[PATCH 09/16] subtree: rewrite incoming commits

[Date Prev][Date Next][Thread Prev][Thread Next][Date Index][Thread Index]

 



This adds the main function, subtree_import(), which is intended to be
used by "git clone".

Because subtree packs are not complete. They are barely usable. Git
client will cry out missing objects here and there... Theortically,
client code could be adapted to only look for objects within
subtree. That was painful to try.

Alternatively, subtree_import() rewrites commits to have only the
specified subtree, sealing all broken path. Git client now happily
works with these new commits.

However, users might not, because it's different commit, different
SHA-1. They can't use those SHA-1 to communicate within their team. To
work around this, all original commits are replaced by new commits
using git-replace.

Of course this is still not perfect. Users may be able to send SHA-1
around, which is consistent. They may not do the same with tree SHA-1.
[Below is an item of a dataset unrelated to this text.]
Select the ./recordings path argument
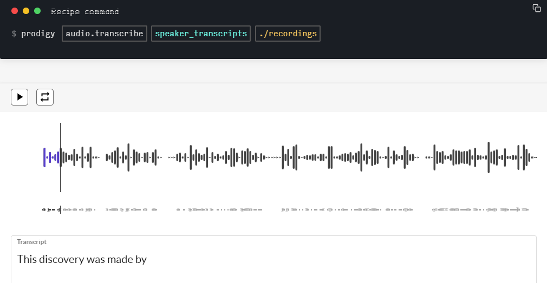 (288, 34)
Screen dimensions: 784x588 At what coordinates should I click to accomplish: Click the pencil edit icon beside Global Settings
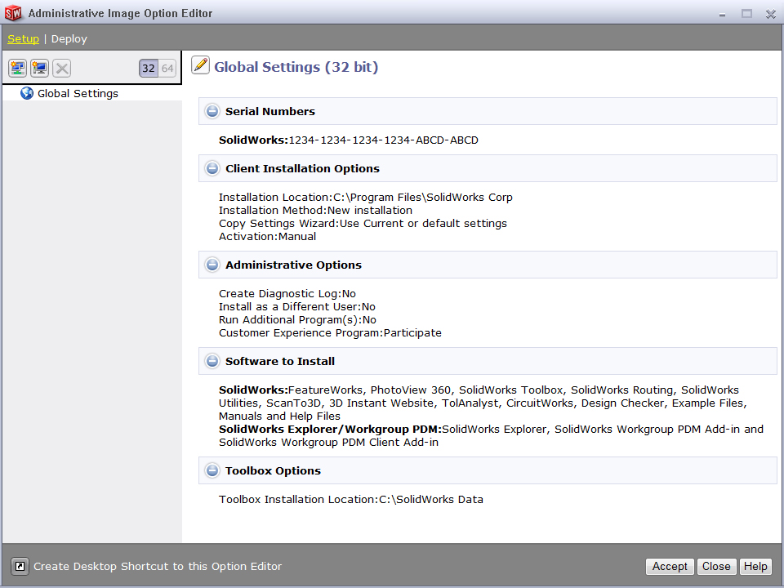point(200,66)
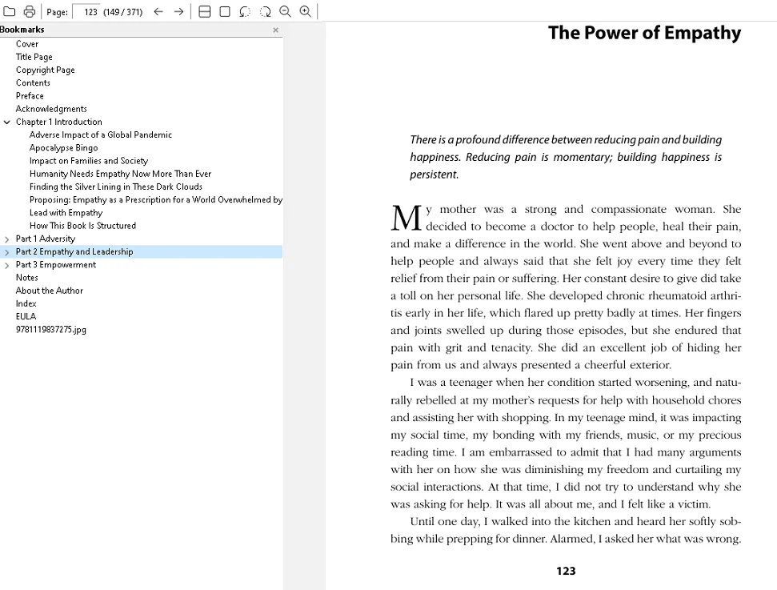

Rewriting/replacing commits takes time and space. For replacing _all_
commits, the current replace mechanism is not suitable, which is why
subtree_lookup_object() was introduced in previous patches.

For rewriting, writing a huge number of objects is slow. So
subtree_import() builds a pack for all new objects. These packs are
not optimized. But it does reduce wait time for rewriting.

Signed-off-by: Nguyễn Thái Ngọc Duy <pclouds@xxxxxxxxx>
---
 subtree.c |  244 +++++++++++++++++++++++++++++++++++++++++++++++++++++++++++++
 subtree.h |    1 +
 2 files changed, 245 insertions(+), 0 deletions(-)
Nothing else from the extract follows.